Mesjid Raya is an administrative district (kecamatan) in Aceh Besar Regency, in Aceh Province of Indonesia. This district covers an area of 129.93 square kilometres and has a population of 22,369 people in mid 2024.

== Governance ==
=== Villages ===
Mesjid Raya District, which contains part of the far eastern suburbs of Banda Aceh city, is divided into two mukims (townships/subdistricts), namely mukim Lamnga/Neuheun in the west and mukim Krueng Raya in the east.

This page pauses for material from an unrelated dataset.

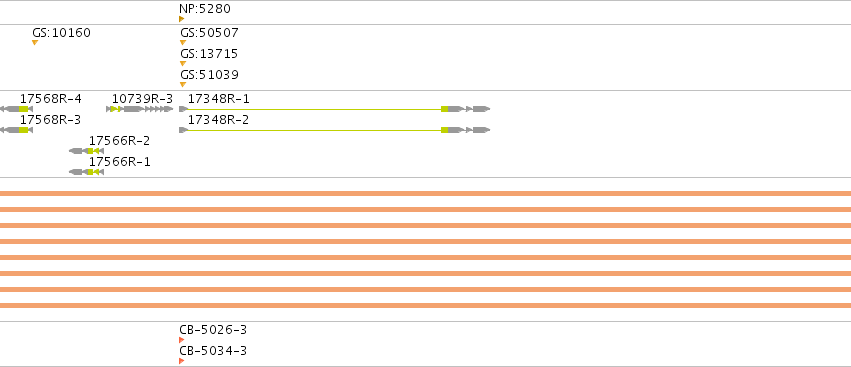Select the GS:13715 insertion marker
This screenshot has width=851, height=367.
(183, 64)
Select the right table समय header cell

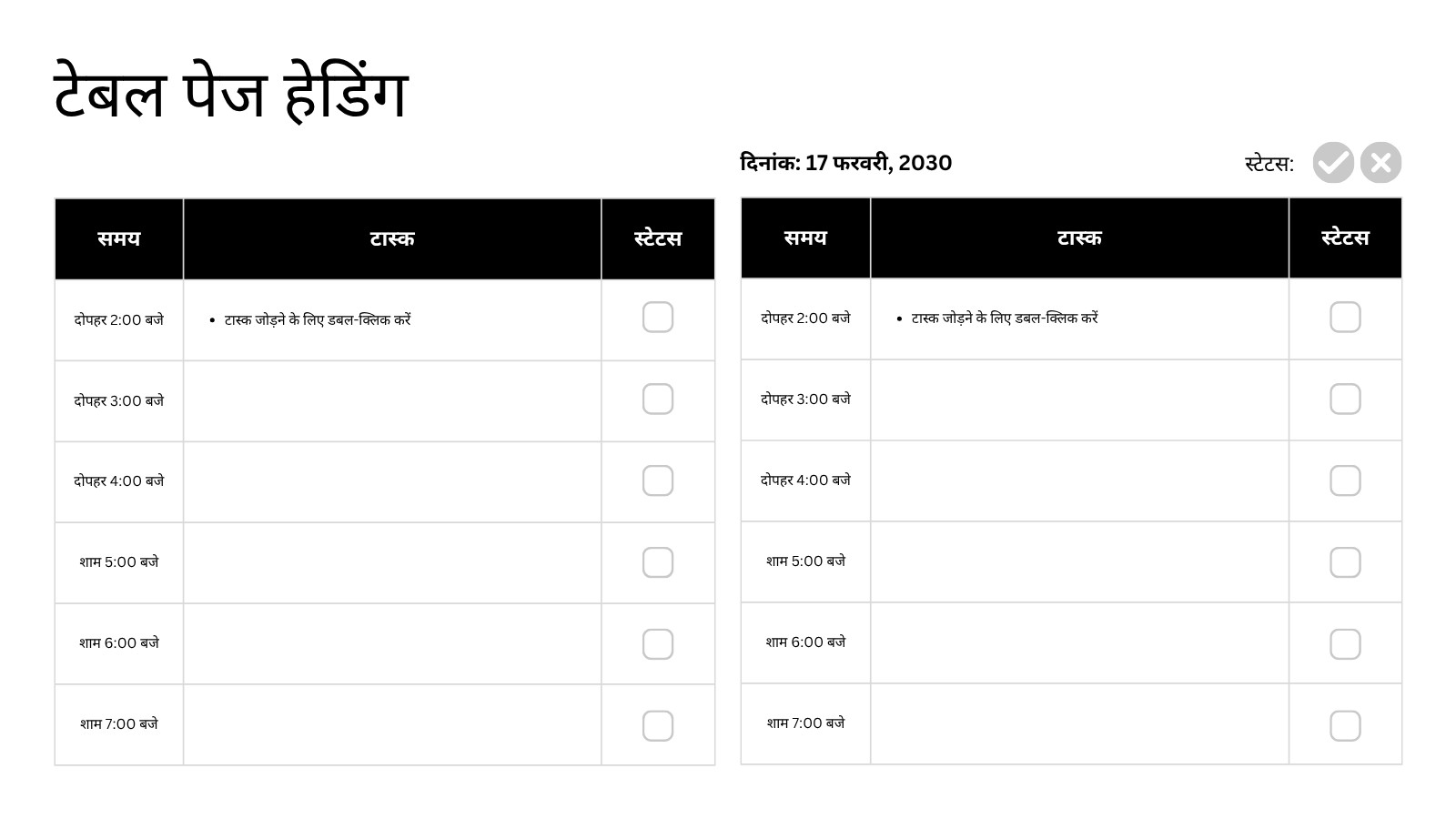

The district in total consists of 13 villages (listed below with their areas and their populations as at mid 2024), in turn sub-divided into 47 hamlets (dusun):

| Kode Wilayah | Name of gampong | Name of mukim | Area in km^{2} | Pop'n Estimate mid 2024 | No. of hamlets (dusun) |
|---|---|---|---|---|---|
| 11.06.09.2013 | Lamnga | Lamnga/Neuheun | 1.37 | 1,259 | 4 |
| 11.06.09.2010 | Gampong Baro | Lamnga/Neuheun | 1.43 | 209 | 2 |
| 11.06.09.2012 | Neuheun | Lamnga/Neuheun | 6.09 | 9,152 | 5 |
| 11.06.09.2011 | Durung | Lamnga/Neuheun | 8.34 | 1,378 | 4 |
| 11.06.09.2009 | Ladong | Lamnga/Neuheun | 17.78 | 2,117 | 4 |
| 11.06.09.2008 | Ruyung | Kreung Raya | 6.18 | 843 | 3 |
| 11.06.09.2007 | Paya Kameng | Kreung Raya | 4.09 | 504 | 3 |
| 11.06.09.2002 | Beurandeh | Kreung Raya | 5.64 | 713 | 2 |
| 11.06.09.2001 | Meunasah Kulam | Kreung Raya | 9.11 | 873 | 4 |
| 11.06.09.2004 | Meunasah Keudee | Kreung Raya | 0.59 | 1,345 | 4 |
| 11.06.09.2006 | Meunbasah Mon | Kreung Raya | 6.97 | 1,587 | 4 |
| 11.06.09.2003 | Ie Seu Um | Kreung Raya | 22.94 | 548 | 3 |
| 11.06.09.2005 | Lamreh | Kreung Raya | 39.40 | 1,841 | 5 |
|  | Totals |  | 129.93 | 22,369 | 47 |

The district includes Tanjung Dunung, the most northerly point on the Sumatran mainland. Three of the thirteen villages comprising the district lie west of this cape (and thus can be considered as within the Krueng Aceh river valley and the northeast coastal suburbs of Banda Aceh city), these are the gampong of Lamnga, Gampong Baro and Neuheun, with a combined area of 8.89 km^{2} and a population of around 10,620; the other ten gampong (Durung and Ladong, plus the villages comprising mukin Kreung Raya) are situated to the east of the cape, with Keude (Meunasah) and Leupung as their main centres.